Selected passage -
>>

Review: Teen Titans: Life and Death trade paperback (DC Comics)

After reading Teen Titans: Life and Death, I'm torn between feeling on one hand that Superboy's death in Infinite Crisis was a waste of a perfectly wonderful character, and on the other hand, a fitting end to this character's storyline. This Infinite Crisis tie-in trade paperback demonstrates just how well author Geoff Johns wrote Superboy, even as it sends the character off both fittingly and tragically. As the team slowly splits apart — Cyborg heading to space, Superboy dying, Kid Flash disappearing into the Speed Force — this trade bids a sad farewell to Geoff Johns' first team of Titans.

<<

Collected material -

>>

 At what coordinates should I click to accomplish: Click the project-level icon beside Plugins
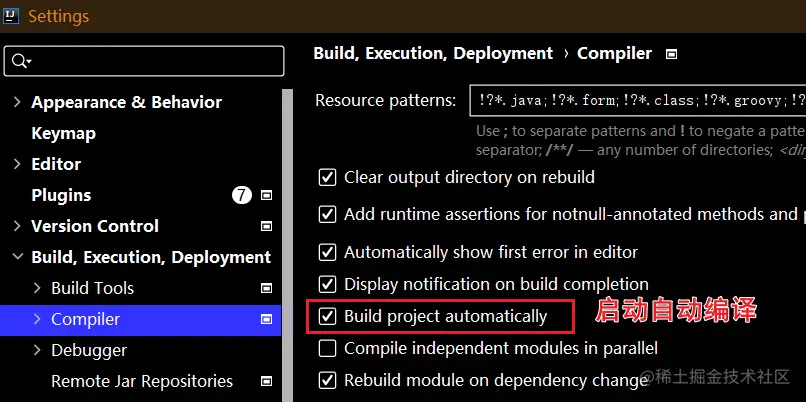click(266, 195)
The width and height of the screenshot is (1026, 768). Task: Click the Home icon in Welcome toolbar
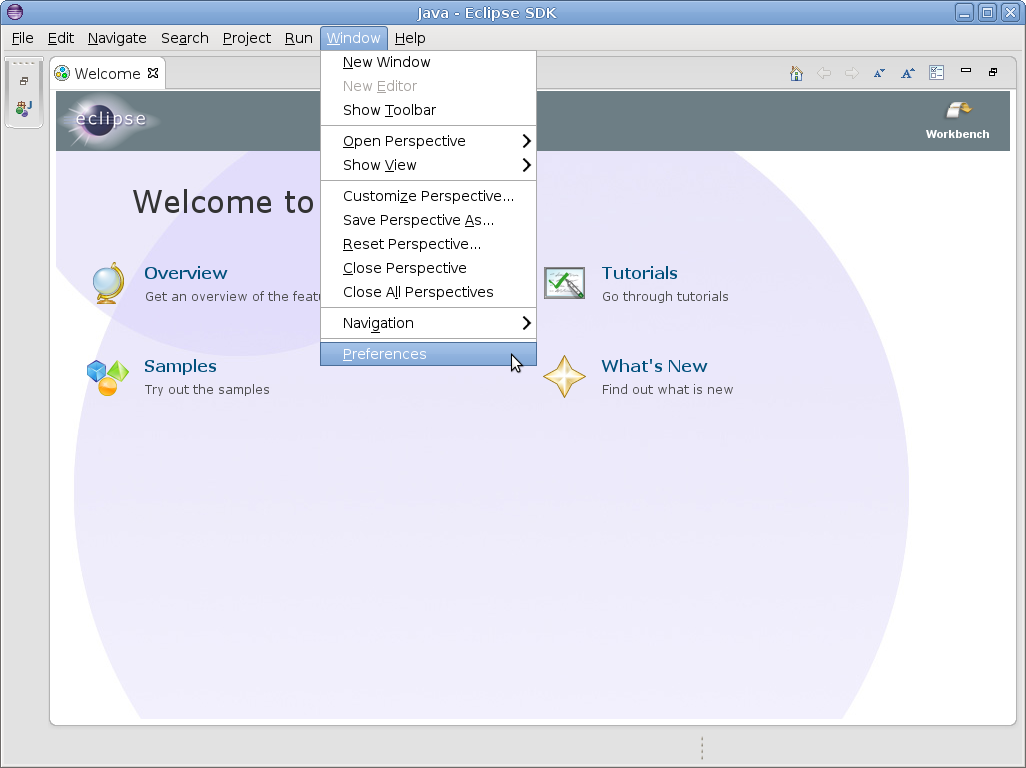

<<

Problem details - Write the next part of the review of the Teen Titans: Life and Death trade paperback, starting after its last sentence. The lines above stand apart from the review and have no connection to it.

Final result -
In the aftermath of Superboy's rampage in Teen Titans/Outsiders: The Insiders, Donna Troy arrives on Earth to recruit Cyborg, as the Titans learn of Wonder Woman's murder of Maxwell Lord, and the Red Hood comes to battle Tim Drake. The Spectre's rampage in Day of Vengeance resurrects Brother Blood with the spirits of dead Titans, who the remaining Titans defeat with the help of Kid Eternity. Superboy is attacked by Superboy-Prime and rescued by a combined team of the Titans, the JSA, and the Doom Patrol; Kid Flash disappears into the Speed Force. The remaining team must steal a serum from Lex Luthor to help heal Superboy's injuries; they succeed just as Bludhaven is destroyed. Most of the team goes to Bludhaven while Wonder Girl and Superboy remain behind, ultimately ending up in Smallville; Superboy rejoins the Infinite Crisis fight, following Nightwing to Alexander Luthor's base in the Antarctic, where Superboy dies fighting Superboy-Prime.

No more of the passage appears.